While slightly less flexible than the RAD ONE, the CX-2 Trainer has a secure fit that enhances stability and minimizes foot fatigue over extended training sessions. This shoe is ideal for athletes who prioritize a stable base and precise movement control during exercises like squats, cleans, and snatches.
Final Remarks: Which Should You Buy?
When you buy either of these models, I can’t stress enough to make sure you keep them clean and try to limit destroying the packaging when opening and trying them on.
This will help with the return process to ensure you can easily swap the shoes out or exchange them if you need them. I only heed the warning here because sometimes I open my shoe packages like a raccoon, and then it makes returns more of an issue.
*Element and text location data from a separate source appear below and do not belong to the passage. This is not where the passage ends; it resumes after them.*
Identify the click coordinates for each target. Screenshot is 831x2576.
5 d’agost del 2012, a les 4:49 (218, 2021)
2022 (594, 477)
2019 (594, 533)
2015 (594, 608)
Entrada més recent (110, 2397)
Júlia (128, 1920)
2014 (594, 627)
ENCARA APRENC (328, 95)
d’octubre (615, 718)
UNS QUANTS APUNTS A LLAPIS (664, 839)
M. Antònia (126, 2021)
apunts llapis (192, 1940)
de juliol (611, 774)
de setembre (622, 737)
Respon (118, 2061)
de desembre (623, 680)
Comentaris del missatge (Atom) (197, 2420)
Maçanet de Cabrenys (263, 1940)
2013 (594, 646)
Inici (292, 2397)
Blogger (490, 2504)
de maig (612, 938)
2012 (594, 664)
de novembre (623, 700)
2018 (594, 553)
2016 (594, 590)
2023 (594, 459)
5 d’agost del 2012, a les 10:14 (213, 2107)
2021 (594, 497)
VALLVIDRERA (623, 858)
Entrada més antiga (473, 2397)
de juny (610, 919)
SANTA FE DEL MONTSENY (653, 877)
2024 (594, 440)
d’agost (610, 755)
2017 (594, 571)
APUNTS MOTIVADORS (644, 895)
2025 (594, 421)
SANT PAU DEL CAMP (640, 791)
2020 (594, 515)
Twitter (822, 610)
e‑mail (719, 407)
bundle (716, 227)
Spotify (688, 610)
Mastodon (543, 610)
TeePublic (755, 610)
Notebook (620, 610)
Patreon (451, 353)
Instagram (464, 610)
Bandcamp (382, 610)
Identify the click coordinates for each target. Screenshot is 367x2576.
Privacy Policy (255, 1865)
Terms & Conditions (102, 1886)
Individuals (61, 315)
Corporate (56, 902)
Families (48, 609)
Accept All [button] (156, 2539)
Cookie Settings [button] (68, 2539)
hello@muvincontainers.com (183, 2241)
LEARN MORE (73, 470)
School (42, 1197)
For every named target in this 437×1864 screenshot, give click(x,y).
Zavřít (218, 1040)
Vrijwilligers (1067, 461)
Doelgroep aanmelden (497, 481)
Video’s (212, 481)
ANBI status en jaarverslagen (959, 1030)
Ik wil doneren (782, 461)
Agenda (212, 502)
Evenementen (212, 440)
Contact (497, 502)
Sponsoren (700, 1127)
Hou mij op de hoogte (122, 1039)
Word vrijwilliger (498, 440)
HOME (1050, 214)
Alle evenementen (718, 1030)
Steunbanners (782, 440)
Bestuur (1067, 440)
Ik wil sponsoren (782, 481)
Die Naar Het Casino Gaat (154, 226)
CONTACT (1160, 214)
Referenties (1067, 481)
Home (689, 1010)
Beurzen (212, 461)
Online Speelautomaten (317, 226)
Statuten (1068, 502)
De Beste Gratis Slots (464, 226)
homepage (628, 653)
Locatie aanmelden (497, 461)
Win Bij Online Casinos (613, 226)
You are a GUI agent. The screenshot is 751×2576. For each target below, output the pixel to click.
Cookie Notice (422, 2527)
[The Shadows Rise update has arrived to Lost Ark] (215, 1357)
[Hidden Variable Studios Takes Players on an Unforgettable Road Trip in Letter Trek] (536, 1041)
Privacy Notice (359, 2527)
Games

Which Should You Go With Rapid Fire
- Want maximal midsole stability for lifting? Go TYR.
- CrossFit box program WODs with a lot of running? Go RAD.
- CrossFit box program a lot of lifting/weightlifting? Go TYR.
- Do a lot of HIIT/cross-training each week? Go RAD.
- Prefer trainers with more ankle support? Go TYR.
- Do short runs pre and post-workout longer than a mile? Go RAD.
- Care about wearing a trainer for daily wear? Go RAD.
- Prefer a little more arch support? Either.